The dataset should be real (not synthetic) and collected from some real business.
At least 10 explanatory variables (features). The features should not be anonymized nor encoded. The features should be well-documented and have detailed description for data understanding.
The dataset should have at least one categorical, one text and one time related (date, time or datetime) features. The objective here is to deal with different types of data.
The data size should be at least 50K rows. The data will be partitioned into 5 batches where each batch (10K) will be ingested to the pipeline after every some minutes (for instance, 2 minutes).
The goal of ML task should be determined in advance (Regression, Classification, …etc). Here, you will use same DL/ML frameworks that you worked on in your ML courses. The selection of the framework is up to you.
[Only for Master’s students] You have to work on DL framework such as Tensorflow (Keras is ok), Pytorch. It is not accepted to work on sklearn or traditional ML models.
Preferred format of the dataset files from the source is csv. Other types of dataset files are also fine.
The dataset can be static. Collecting dynamic data from data sources such as REST APIs is good.
[Only for Master’s students] The dataset should contain null values.
The TA needs to verify your dataset
You should find a dataset before third lab (End of first phase of CRISP-ML).

Team Formation Criteria

Each teammate should participate in the project and presentation.
You have to work in teams of 3 people.
- The team consists of three personas.
  - Data engineer
    - Mainly peforms tasks of phase 2 (data engineernig/preparation) of CRISP-ML.
    - Creates data pipelines using Apache Airflow and deals with databases
    - Responsible for building automated data pipelines for data scientists and ML engineers.
  - Data scientist
    - Mainly peforms tasks of phases 1 and 3 (data understanding, model engineering) of CRISP-ML.
    - Prepares the data for ML modeling.
    - Prepares production-ready models.
    - Runs and tracks experiments with MLflow.
    - Participates ML engineer in phase 4 (model validation)
  - ML engineer
    - Focuses on peforming tasks of phases 5 and 6 (model deployment and model monitoring) of CRISP-ML.
    - Participates Data scientist in phase 4 (model validation)
    - Builds CI/CD pipelines
    - Deploys ML models
    - Monitors ML models and inform data scientists in case of issues
- All personas work on phase 1 (business and data understanding) of CRISP-ML.
- For exceptional situations, you need to contact the TA.
You should select a team before second lab.
Submit your teams in the sheet provided in the beginning of this document.

Grade distribution

Bachelor’s students

[20] The presentation
[80] The repository
- 15 points for phase I.
- 15 points for phase II.
- 10 points for phase III.
- 10 points for phase IV.
- 15 points for phase V.
- 15 points for phase VI.

The total points in this project is 100. The final grade of the project is computed as follows:

f i n a l g r a d e = r o u n d (60 * \frac{t o t a l p o i n t s}{100})

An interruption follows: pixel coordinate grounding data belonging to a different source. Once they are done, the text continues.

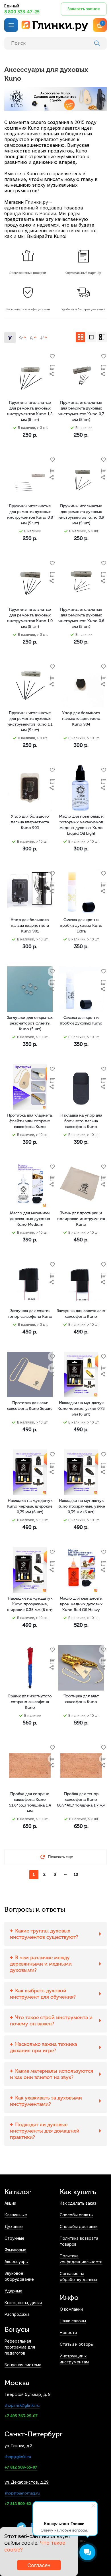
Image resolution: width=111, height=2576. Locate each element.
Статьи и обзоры (77, 2344)
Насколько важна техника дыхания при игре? (43, 2047)
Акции (10, 2203)
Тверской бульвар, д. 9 (28, 2394)
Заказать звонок (83, 9)
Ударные (13, 2290)
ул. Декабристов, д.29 (27, 2482)
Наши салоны (73, 2320)
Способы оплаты (76, 2214)
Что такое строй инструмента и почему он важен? (51, 2020)
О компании (71, 2309)
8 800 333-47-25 (22, 12)
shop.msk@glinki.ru (22, 2405)
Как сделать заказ (78, 2203)
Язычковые (15, 2249)
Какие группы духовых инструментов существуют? (44, 1934)
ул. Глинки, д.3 (18, 2445)
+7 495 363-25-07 (21, 2416)
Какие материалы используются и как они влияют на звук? (51, 2074)
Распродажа (17, 2314)
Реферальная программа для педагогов (20, 2347)
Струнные (14, 2238)
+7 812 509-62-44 (21, 2503)
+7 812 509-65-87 (21, 2467)
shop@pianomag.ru (22, 2493)
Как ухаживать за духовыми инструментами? (46, 2101)
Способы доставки (79, 2226)
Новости (68, 2332)
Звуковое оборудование (19, 2276)
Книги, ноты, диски (23, 2302)
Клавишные (16, 2214)
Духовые (14, 2226)
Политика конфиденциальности (81, 2258)
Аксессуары (16, 2261)
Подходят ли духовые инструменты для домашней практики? (44, 2130)
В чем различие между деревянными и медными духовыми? (41, 1963)
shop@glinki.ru (18, 2456)
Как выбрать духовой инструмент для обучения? (43, 1994)
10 (76, 1874)
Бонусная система (23, 2364)
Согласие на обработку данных (78, 2276)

$final\space grade = round(60 * \frac{total \space points}{100})$

Master’s students

[15] The report
[15] The presentation
[70] The repository
- 10 points for phase I.
- 10 points for phase II.
- 10 points for phase III.
- 10 points for phase IV.
- 10 points for phase V.
- 10 points for phase VI.
- 10 points for additional efforts and creative projects.

The total points in this project is 100. The final grade of the project is computed as follows:

f i n a l g r a d e = r o u n d (60 * \frac{t o t a l p o i n t s}{100})

$final\space grade = round(60 * \frac{total \space points}{100})$

Possible cases for penalties

You did not attend the presentation day.
- Remove the points assigned for project defence
- Add penalty [-70%] for each other project deliverables.
Late submissions
- Add penalty [-70 points].
- If the student submitted after the defence day, then their submission is not considered and they get zero for the late submission
The student did not contribute in the project
- Add penalties to the student’s grade based on the contribution table
  - The penalty depends on the situation and percentage of contribution

Note: The penalty cases are not limited to this list. You need to ask the instructor to check for penalties in other cases.